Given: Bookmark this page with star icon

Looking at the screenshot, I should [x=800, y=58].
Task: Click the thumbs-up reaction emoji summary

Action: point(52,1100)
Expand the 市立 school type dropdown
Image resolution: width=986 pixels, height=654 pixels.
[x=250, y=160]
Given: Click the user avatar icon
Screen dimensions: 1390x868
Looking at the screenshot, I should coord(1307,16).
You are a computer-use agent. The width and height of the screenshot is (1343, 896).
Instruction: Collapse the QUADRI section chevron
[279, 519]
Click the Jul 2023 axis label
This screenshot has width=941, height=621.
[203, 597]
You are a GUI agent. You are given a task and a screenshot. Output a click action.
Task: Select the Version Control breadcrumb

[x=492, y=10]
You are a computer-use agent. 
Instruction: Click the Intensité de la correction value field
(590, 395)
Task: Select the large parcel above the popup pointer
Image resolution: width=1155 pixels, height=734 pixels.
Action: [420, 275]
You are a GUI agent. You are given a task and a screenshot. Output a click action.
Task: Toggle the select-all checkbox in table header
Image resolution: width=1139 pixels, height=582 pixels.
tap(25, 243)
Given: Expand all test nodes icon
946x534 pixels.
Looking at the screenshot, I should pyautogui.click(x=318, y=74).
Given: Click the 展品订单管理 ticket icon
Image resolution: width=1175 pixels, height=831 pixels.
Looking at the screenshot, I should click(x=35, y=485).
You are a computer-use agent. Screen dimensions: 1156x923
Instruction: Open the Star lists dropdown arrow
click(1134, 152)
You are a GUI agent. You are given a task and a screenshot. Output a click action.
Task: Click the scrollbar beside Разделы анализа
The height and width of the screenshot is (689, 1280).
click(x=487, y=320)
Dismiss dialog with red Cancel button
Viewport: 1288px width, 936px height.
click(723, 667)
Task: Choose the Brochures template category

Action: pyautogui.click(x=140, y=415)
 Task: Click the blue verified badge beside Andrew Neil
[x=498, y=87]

- [Problem to work on]: Would you give the number of lines of the data that include the string "computer"? Nothing else is wanted.

- [Response for this exercise]: 3